1. TERRASSE AUS BETON- UND GRANITPLATTEN

WERKZEUG UND MATERIAL

  • Spaten
  • Schaufel
  • Schubkarre
  • Maurerschnur
  • Metallstangen
  • Maßband
  • Zollstock
  • Bleistift
  • Wasserwaage
  • Winkelschleifer
  • Gummihammer
  • Rüttelplatte
  • Kies
  • Splitt mittelgrob
  • Splitt fein (2/5 mm Körnung)
  • Terrassenplatten
  • Fugenkreuze

Betonplatten sind als gängige Terrassenoberfläche eine relativ unkomplizierte und günstige Lösung.

PLATTEN AUF SPLITTBETT VERLEGEN

Ein Untergrund aus Kies oder Recyclingmaterial plus Splittschicht eignet sich nahezu überall – außer auf wasserundurchlässigem Erdreich wie Lehmböden etc.

SCHRITT 1:

Markieren Sie den Grundriss Ihrer künftigen Terrasse mit Maurerschnur und Metallstangen. Schnur am oberen und unteren Terrassenende (Querrichtung) waagerecht und in Längsrichtung an linker und rechter Seite mit 2 – 3 % Gefälle spannen – zur Kontrollmessung jeweils 10 cm höher als die fertige Terrassenhöhe.

SCHRITT 2:

Nun das Erdreich 35 – 40 cm unterhalb der fertigen Terrassenhöhe ausgraben. 25 cm Kies oder Recyclingmaterial einfüllen und mit einer Rüttelplatte verdichten. Darauf ein Splittbett aus mittelgrobem Split 10 – 15 cm dick auftragen und ebenfalls verdichten. Als dritte Lage nun eine 5 cm dicke Schicht feinen Splitt (Körnung ca. 2/5 mm) auftragen und mit einem Abziehbrett mit ca. 2 – 3 % Gefälle abziehen. Eventuell ebenfalls verdichten und fehlende Höhe mit losem Splitt plan nachziehen.

Die folgenden Schritte gelten generell beim Verlegen von Platten:

SCHRITT 3:

Spannen Sie nun die Maurerschnur im rechten Winkel zum Haus im Abstand der ersten Plattenbreite. Daran die erste Reihe Platten mit je 2 – 3 mm Fuge anlegen. Als Hilfe können Sie Fugenkreuze aus Kunststoff verwenden, die einen gleichmäßigen Fugenabstand gewährleisten.

Platten parallel zur Hauswand waagerecht ausrichten, ggf. mit Gummihammer nachjustieren. Dazu Wasserwaage jeweils am oberen und unteren Ende der Platten auflegen. In gerader Linie zum Gefälle muss die Plattenneigung dem Gefälle folgen – gleichbleibenden Abstand zu den längs gespannten Maurerschnüren nachmessen!
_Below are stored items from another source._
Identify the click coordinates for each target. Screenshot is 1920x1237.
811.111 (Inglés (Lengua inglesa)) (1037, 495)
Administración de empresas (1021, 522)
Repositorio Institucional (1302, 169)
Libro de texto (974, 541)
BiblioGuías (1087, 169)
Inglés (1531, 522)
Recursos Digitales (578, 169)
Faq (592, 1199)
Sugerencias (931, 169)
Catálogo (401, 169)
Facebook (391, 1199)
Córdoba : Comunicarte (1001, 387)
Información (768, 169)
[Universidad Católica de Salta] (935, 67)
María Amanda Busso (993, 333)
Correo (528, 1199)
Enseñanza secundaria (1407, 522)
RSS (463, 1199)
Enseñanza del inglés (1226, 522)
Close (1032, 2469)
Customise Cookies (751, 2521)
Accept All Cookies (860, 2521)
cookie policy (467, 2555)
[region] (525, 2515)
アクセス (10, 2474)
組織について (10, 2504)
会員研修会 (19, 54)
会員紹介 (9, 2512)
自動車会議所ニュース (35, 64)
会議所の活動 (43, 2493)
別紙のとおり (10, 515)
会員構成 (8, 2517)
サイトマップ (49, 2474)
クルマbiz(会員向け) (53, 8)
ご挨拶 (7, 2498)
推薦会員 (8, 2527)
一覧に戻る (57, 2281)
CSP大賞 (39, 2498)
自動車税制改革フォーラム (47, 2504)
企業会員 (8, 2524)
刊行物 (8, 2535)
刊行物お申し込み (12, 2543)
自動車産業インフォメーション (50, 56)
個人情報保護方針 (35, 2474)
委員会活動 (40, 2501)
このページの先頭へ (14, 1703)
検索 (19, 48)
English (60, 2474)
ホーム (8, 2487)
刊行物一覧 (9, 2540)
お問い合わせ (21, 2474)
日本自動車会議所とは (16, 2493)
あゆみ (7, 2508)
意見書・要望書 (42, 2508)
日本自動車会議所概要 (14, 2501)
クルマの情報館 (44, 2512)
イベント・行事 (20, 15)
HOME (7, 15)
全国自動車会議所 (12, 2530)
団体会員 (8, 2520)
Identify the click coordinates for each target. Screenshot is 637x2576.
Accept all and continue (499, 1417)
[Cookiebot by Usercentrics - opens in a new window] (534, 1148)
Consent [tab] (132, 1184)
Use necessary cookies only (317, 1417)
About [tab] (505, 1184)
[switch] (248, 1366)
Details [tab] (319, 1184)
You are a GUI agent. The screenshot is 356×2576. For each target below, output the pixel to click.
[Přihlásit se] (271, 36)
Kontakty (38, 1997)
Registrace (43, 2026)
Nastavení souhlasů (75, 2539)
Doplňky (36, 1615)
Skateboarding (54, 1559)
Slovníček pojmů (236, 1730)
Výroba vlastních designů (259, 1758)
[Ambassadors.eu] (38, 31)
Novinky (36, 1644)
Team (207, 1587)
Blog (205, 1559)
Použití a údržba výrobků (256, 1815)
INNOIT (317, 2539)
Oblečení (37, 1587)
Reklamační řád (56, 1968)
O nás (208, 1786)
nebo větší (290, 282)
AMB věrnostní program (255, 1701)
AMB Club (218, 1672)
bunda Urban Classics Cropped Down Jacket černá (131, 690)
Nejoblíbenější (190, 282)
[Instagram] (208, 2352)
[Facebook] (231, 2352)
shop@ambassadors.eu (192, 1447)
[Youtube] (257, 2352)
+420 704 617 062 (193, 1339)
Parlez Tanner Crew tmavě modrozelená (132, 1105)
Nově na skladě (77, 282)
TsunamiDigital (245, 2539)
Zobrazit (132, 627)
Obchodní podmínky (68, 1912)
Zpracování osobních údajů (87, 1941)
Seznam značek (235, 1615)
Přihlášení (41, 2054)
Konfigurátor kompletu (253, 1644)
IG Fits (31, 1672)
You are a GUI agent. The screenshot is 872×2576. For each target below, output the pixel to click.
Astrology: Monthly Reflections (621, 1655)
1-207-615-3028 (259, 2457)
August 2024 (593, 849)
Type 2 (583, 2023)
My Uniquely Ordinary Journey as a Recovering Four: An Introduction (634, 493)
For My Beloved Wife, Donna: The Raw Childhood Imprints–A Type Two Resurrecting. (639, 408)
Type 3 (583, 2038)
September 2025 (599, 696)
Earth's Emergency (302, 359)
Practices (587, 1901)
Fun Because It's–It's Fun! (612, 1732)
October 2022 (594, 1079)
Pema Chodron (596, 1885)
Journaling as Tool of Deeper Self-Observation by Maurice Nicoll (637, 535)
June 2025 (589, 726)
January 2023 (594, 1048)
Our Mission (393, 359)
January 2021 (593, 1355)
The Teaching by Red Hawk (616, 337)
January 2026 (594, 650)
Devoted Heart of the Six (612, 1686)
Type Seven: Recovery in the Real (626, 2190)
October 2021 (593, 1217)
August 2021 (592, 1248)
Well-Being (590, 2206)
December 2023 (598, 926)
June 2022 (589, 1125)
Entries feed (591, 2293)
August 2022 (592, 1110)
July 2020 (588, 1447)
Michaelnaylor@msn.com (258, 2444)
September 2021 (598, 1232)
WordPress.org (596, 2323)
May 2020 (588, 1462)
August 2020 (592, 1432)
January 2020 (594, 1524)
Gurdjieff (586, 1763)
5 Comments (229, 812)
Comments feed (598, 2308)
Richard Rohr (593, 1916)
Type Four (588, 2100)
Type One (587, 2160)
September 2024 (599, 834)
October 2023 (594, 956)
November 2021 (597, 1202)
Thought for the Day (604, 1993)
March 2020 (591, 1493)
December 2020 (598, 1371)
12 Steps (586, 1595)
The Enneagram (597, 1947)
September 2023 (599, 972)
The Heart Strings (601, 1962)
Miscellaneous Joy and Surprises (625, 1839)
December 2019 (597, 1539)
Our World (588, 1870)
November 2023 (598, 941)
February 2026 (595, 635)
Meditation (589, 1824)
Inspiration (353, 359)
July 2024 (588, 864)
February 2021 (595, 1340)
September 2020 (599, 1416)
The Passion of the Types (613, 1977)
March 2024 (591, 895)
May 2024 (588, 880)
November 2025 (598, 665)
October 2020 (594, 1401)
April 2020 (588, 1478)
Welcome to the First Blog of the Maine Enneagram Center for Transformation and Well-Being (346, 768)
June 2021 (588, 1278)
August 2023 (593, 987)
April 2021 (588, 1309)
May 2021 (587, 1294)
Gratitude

Schnur eine Plattenbreite weiter versetzen und die nächste Reihe anlegen. Überlängen an den Seiten mit Zollstock und Bleistift kennzeichnen und mit Winkelschleifer abschneiden. Schnittflächen nicht nach außen zeigen lassen.

SCHRITT 4:

Die Terrassenränder mit Randsteinen oder einer Estrichstütze gegen Verrutschen sichern. Estrich schließlich mit Erdreich überdecken.

PLATTEN AUF BETONDECKE VERLEGEN

Nach dem Aufbau der Betondecke mit integriertem Gefälle (2 – 3 %) und dem grundsätzlichen Auftragen einer wasserabweisenden Grundierung haben Sie zwei Möglichkeiten:
Plattenlager
Die einfachste und schnellste Art, Platten auf Beton zu verlegen, ist der Einsatz von Plattenlagern.

Plattenlager sind kreuzförmige Füße mit vier Auflageseiten, auf die je eine Plattenecke aufgelegt wird. Sie werden einfach auf der Betondecke platziert. Zur Ausrichtung der Platten entweder dünne Plättchen unterlegen oder höhenverstellbare Plattenlager verwenden. Für die Seitenränder stehen halbe Plattenlager für eine saubere Außenkante zur Verfügung.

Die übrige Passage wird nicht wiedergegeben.